[Start of section]
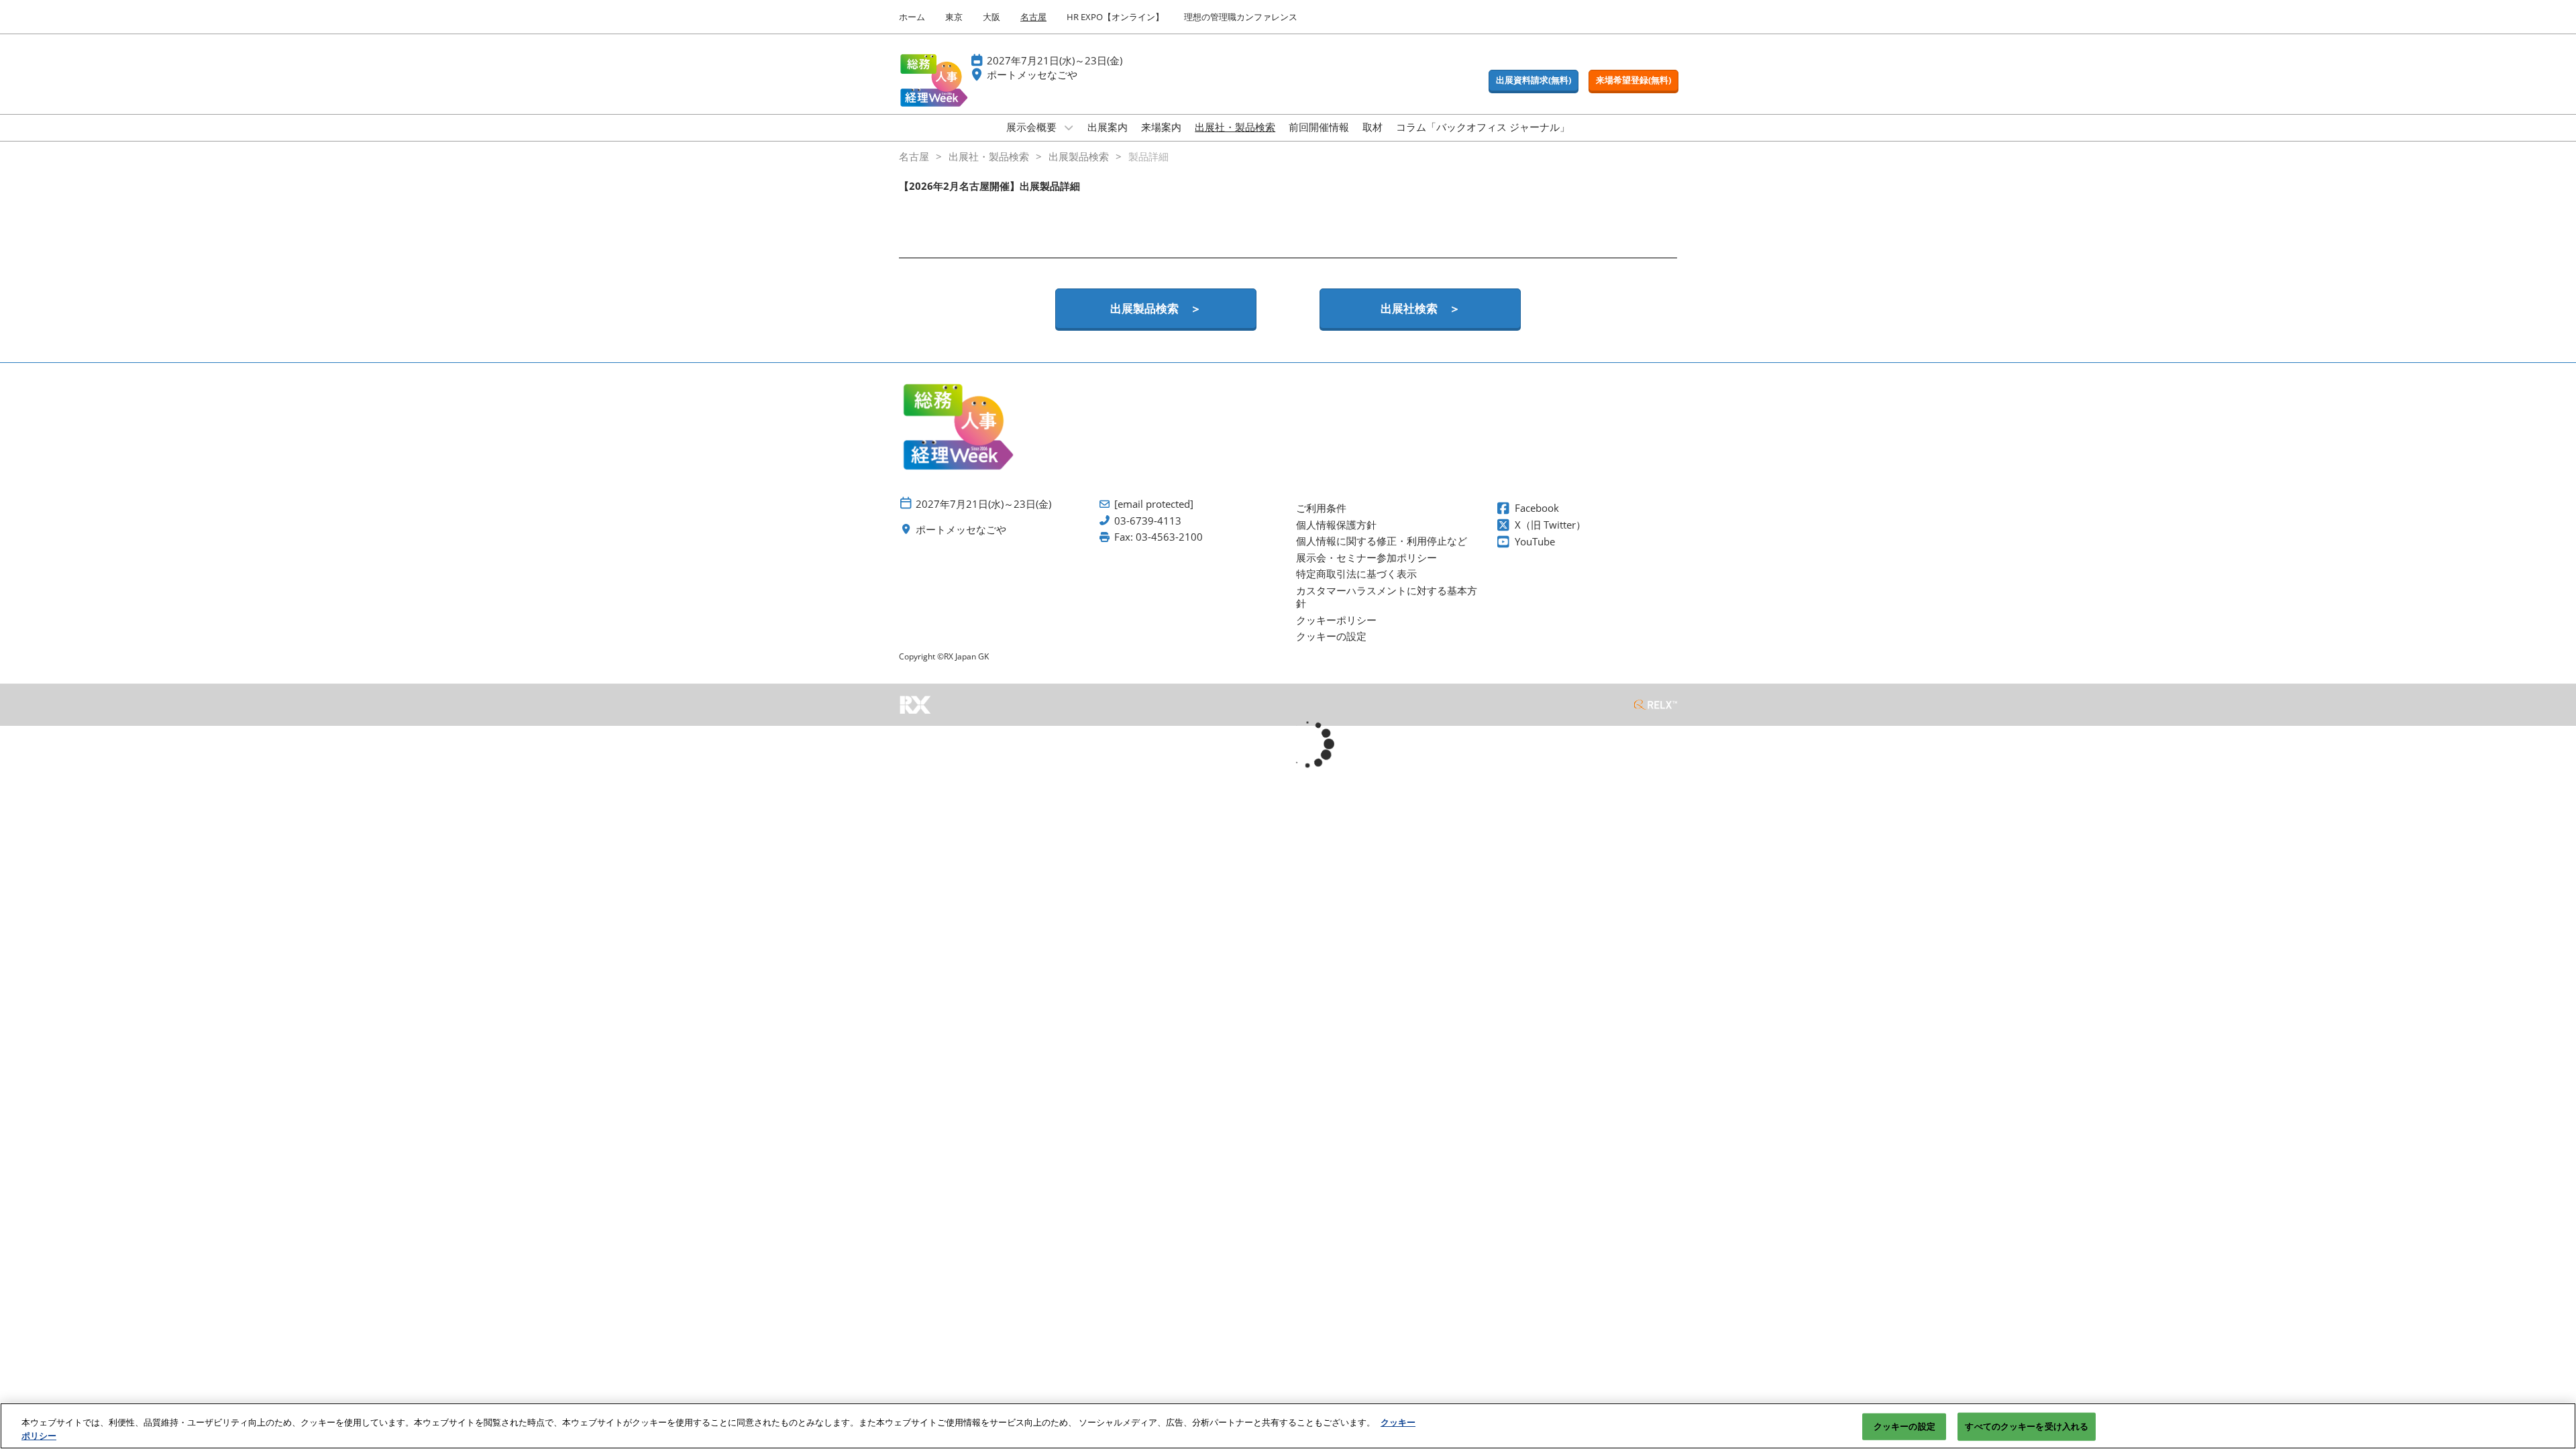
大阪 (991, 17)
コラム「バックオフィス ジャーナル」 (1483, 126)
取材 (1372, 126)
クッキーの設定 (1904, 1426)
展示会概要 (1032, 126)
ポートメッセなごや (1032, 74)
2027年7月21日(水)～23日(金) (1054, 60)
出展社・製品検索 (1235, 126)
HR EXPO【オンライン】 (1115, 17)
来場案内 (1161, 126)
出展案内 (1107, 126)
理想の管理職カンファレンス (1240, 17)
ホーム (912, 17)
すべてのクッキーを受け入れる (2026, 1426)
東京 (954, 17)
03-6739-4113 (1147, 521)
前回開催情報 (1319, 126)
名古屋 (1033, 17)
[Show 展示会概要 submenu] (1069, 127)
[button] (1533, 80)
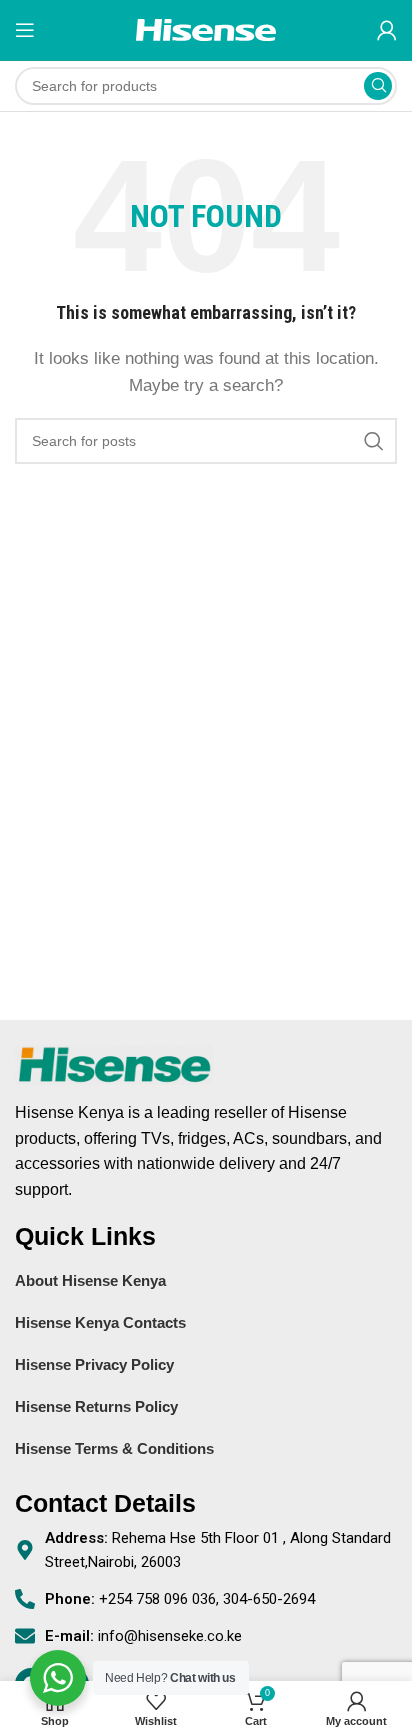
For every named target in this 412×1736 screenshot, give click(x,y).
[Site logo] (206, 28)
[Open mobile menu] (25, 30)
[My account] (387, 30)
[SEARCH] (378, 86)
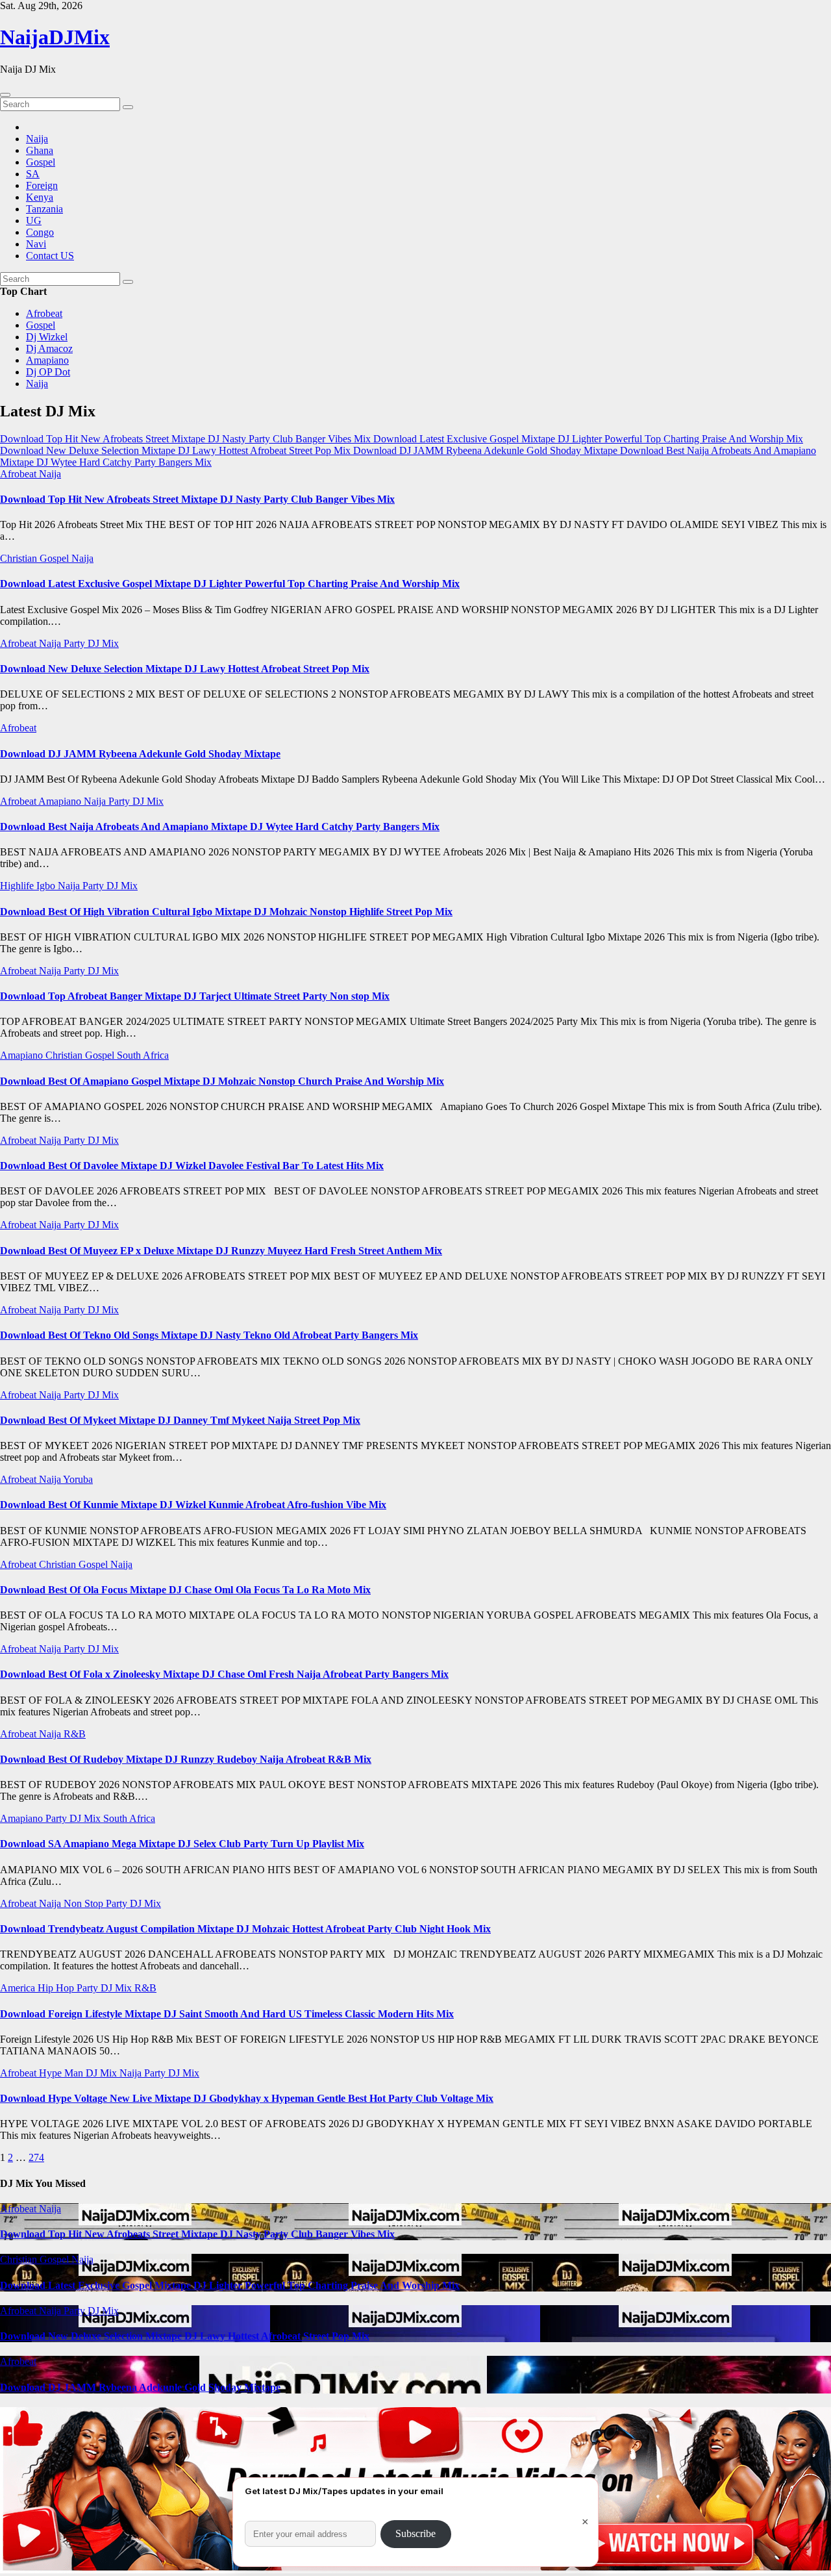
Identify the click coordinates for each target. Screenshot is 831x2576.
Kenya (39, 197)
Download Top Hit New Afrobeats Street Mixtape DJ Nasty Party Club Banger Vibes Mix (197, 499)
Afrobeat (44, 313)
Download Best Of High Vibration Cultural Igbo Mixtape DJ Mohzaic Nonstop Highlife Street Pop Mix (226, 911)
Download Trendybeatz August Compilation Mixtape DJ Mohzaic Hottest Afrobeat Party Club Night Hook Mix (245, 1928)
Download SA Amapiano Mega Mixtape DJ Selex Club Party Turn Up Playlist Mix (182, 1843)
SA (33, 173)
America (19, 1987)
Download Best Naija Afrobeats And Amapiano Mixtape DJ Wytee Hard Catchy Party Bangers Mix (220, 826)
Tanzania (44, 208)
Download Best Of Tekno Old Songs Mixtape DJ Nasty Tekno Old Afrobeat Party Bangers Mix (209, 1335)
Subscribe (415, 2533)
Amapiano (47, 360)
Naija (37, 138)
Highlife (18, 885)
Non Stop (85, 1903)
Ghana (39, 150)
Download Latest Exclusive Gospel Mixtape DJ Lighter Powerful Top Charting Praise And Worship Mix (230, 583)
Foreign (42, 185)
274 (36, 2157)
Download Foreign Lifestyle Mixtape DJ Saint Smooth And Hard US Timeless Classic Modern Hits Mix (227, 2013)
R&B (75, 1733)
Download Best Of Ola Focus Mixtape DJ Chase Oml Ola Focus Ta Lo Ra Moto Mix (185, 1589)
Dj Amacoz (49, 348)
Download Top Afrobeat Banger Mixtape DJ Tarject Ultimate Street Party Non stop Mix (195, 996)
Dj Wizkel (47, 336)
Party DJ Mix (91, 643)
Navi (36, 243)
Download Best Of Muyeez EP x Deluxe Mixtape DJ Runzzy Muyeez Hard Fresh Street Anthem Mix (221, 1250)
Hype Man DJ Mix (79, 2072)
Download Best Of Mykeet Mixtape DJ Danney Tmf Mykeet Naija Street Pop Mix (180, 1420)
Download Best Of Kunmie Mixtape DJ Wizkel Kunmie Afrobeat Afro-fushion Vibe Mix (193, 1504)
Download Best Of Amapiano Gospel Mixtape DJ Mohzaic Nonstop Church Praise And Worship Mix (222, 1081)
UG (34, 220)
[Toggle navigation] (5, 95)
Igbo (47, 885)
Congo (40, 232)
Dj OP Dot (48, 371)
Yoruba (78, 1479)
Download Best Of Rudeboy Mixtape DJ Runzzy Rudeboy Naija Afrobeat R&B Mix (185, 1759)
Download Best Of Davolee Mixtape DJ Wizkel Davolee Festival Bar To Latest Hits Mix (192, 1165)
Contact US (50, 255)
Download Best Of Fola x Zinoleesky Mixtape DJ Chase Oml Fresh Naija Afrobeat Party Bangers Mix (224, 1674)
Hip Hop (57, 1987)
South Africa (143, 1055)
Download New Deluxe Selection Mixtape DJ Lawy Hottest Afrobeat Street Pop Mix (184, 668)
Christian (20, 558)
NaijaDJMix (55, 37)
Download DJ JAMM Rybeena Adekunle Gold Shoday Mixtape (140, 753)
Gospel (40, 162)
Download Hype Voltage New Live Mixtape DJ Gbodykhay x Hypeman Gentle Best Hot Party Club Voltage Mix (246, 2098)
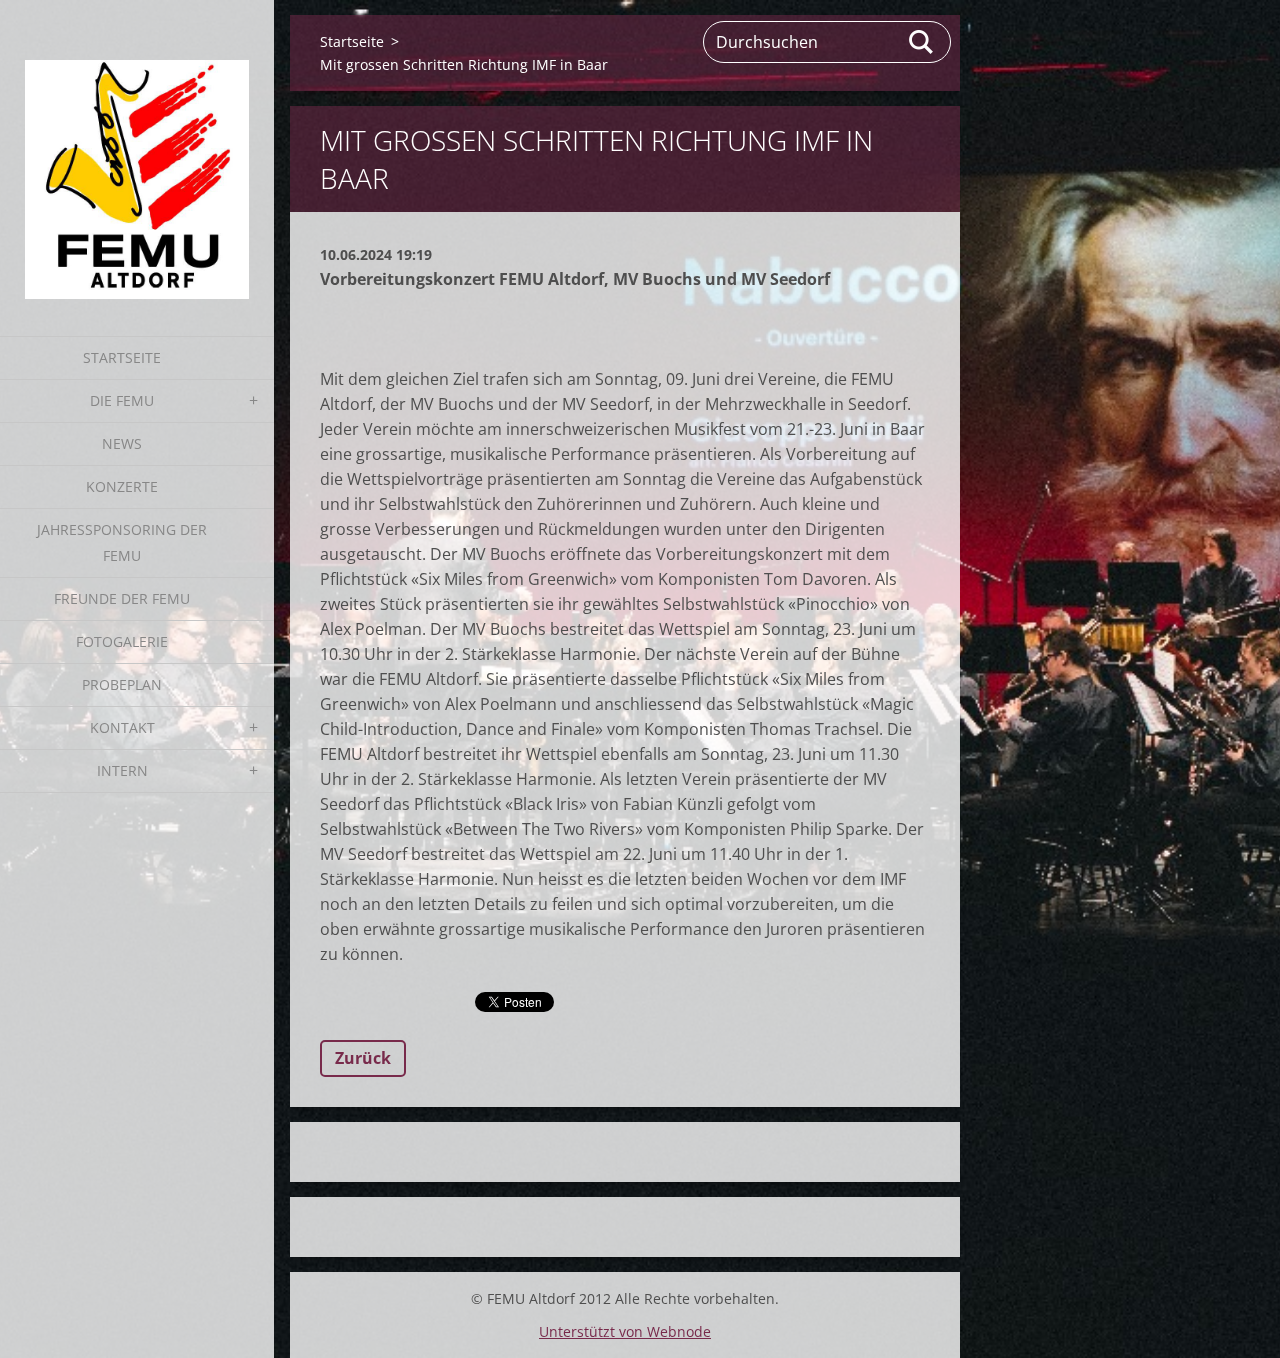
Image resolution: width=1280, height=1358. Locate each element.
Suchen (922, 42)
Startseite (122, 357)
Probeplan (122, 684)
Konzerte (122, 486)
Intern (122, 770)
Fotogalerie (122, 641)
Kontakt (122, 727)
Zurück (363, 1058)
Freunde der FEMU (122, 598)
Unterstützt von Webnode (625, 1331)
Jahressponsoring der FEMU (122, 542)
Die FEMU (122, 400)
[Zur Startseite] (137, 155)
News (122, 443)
[End of section]
Required work: No pictures should appear in the copy; write out exactly the lines from the one containing "Yoruba (78, 1479)" through the end of the material.

Written reply:
Yoruba (78, 1479)
Download Best Of Rudeboy Mixtape DJ Runzzy Rudeboy Naija Afrobeat R&B Mix (185, 1759)
Download Best Of Davolee Mixtape DJ Wizkel Davolee Festival Bar To Latest Hits Mix (192, 1165)
Contact US (50, 255)
Download Best Of Fola x Zinoleesky Mixtape DJ Chase Oml Fresh Naija Afrobeat Party Bangers Mix (224, 1674)
Hip Hop (57, 1987)
South Africa (143, 1055)
Download New Deluxe Selection Mixtape DJ Lawy Hottest Afrobeat Street Pop Mix (184, 668)
Christian (20, 558)
NaijaDJMix (55, 37)
Download DJ JAMM Rybeena Adekunle Gold Shoday Mixtape (140, 753)
Gospel (40, 162)
Download Hype Voltage New Live Mixtape DJ Gbodykhay x Hypeman Gentle Best Hot Party Club Voltage Mix (246, 2098)
Image resolution: width=1280, height=1358. Locate each element.
Suchen (922, 42)
Startseite (122, 357)
Probeplan (122, 684)
Konzerte (122, 486)
Intern (122, 770)
Fotogalerie (122, 641)
Kontakt (122, 727)
Zurück (363, 1058)
Freunde der FEMU (122, 598)
Unterstützt von Webnode (625, 1331)
Jahressponsoring der FEMU (122, 542)
Die FEMU (122, 400)
[Zur Startseite] (137, 155)
News (122, 443)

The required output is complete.